EXERCISE BRIEF:
Skip every picture, and copy exactly the lines from the one containing "Where should I click to: Toggle" to the end of the data.

━━━━━ RECORDS SUPPLIED

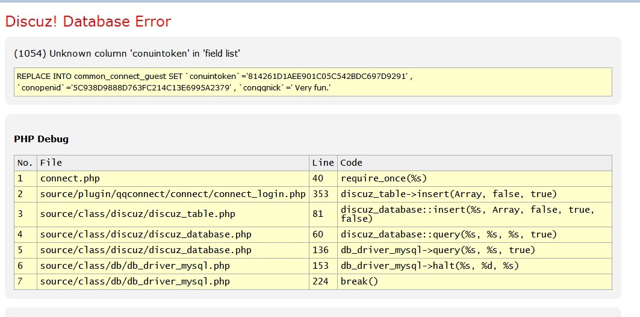Click the "Code" column header
Viewport: 640px width, 317px height.
tap(352, 163)
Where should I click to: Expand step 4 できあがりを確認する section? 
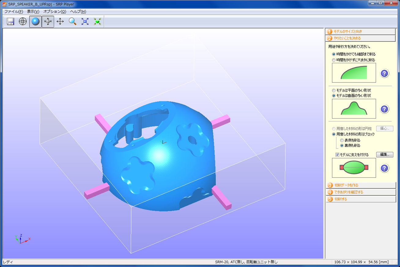point(361,192)
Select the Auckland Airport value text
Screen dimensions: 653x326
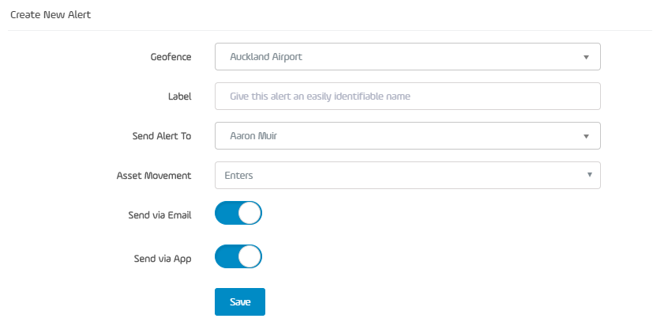coord(266,57)
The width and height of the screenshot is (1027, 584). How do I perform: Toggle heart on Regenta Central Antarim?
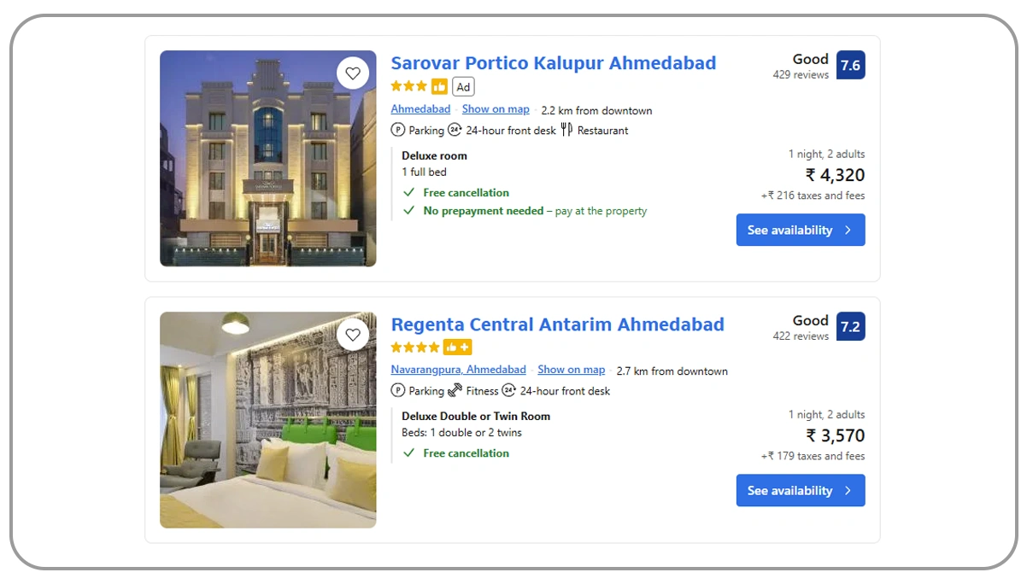353,334
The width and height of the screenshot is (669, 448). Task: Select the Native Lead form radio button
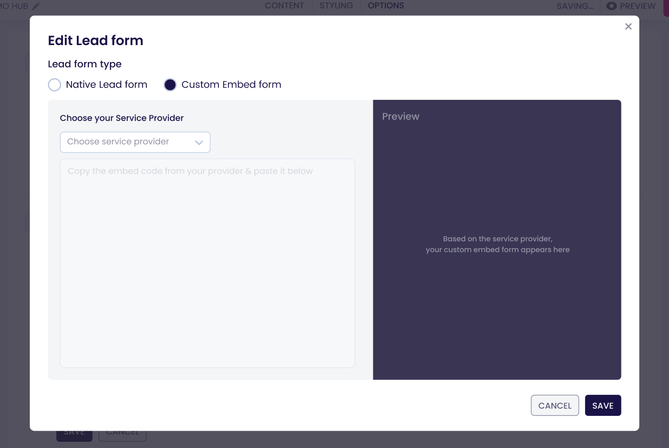click(x=55, y=85)
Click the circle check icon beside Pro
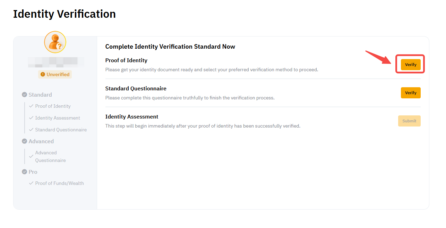 [25, 172]
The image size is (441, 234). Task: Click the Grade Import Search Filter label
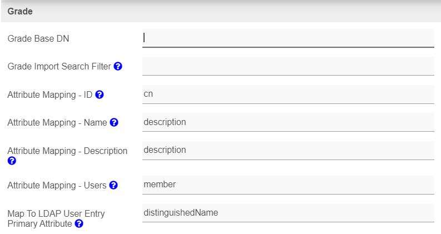pyautogui.click(x=59, y=66)
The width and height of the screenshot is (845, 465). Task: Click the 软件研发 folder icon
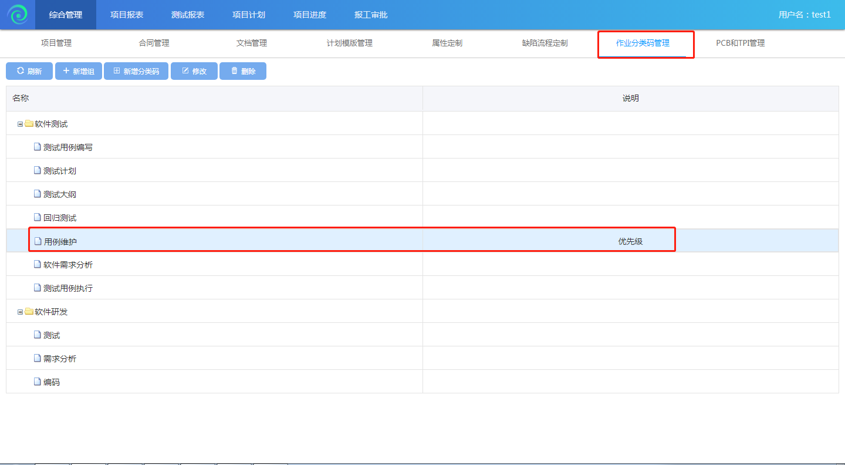pyautogui.click(x=29, y=312)
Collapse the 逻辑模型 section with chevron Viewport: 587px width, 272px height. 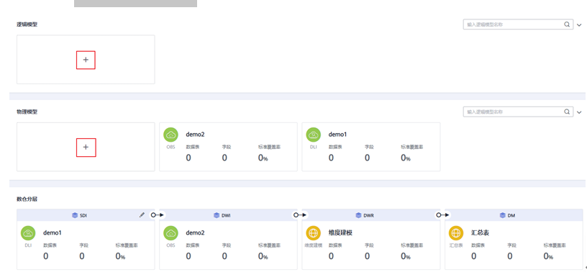tap(580, 24)
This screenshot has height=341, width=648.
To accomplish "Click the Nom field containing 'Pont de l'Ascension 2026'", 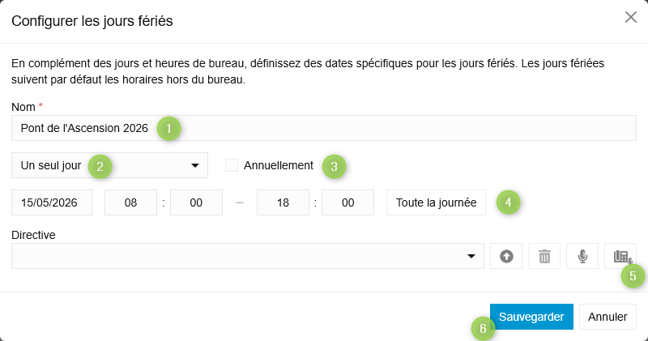I will pyautogui.click(x=324, y=128).
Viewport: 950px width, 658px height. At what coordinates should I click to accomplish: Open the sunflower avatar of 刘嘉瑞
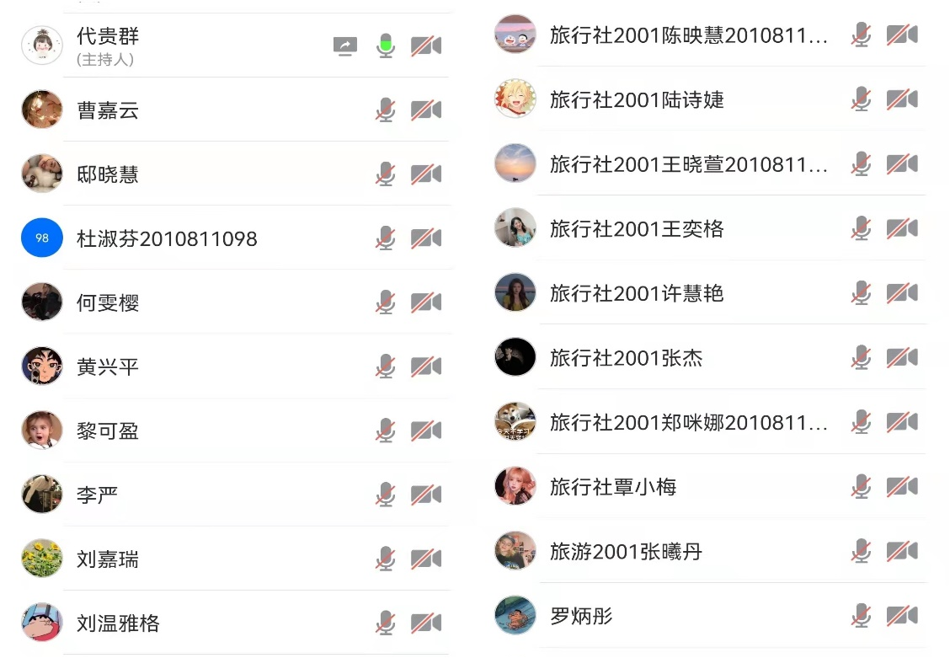(x=42, y=559)
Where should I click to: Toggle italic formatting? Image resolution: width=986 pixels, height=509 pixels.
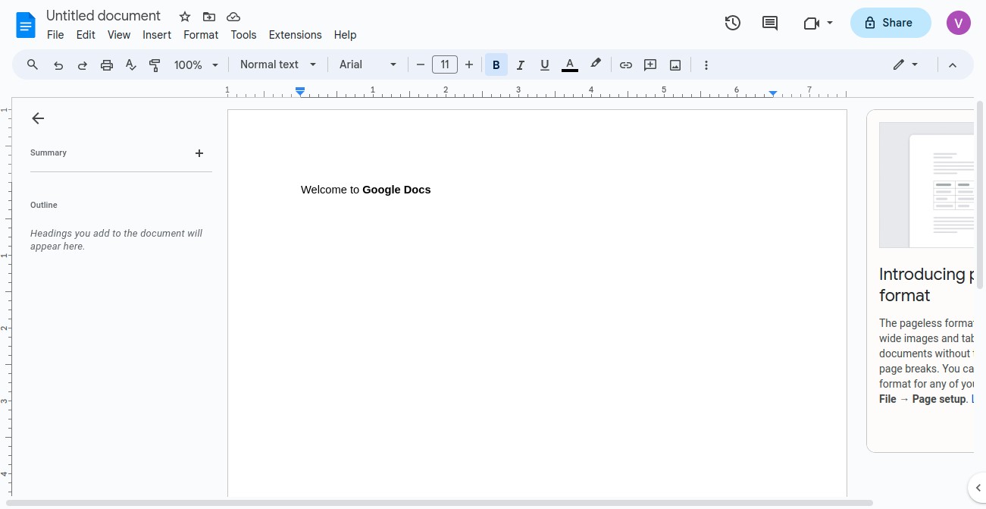tap(521, 64)

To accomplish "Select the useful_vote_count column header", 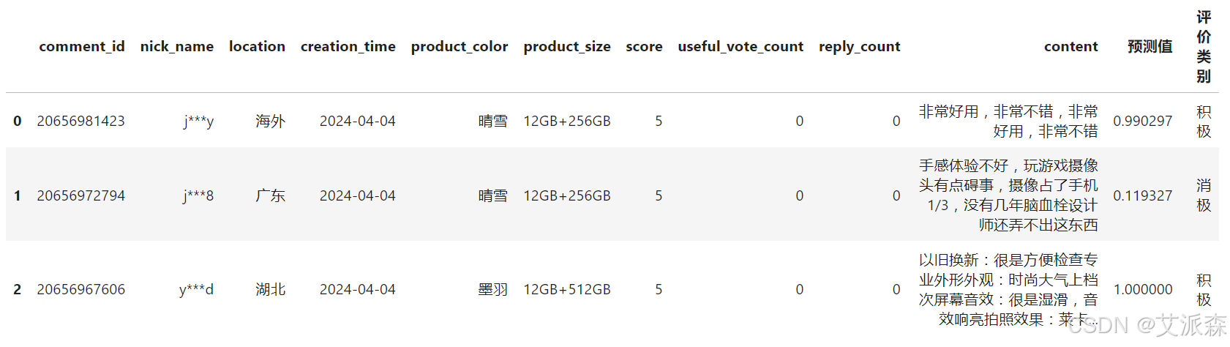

━━━━━━━━━━

RESPONSE AREA:
Where should I click to: Toggle italic formatting? Image resolution: width=986 pixels, height=509 pixels.
tap(521, 64)

To accomplish "Select the useful_vote_count column header", 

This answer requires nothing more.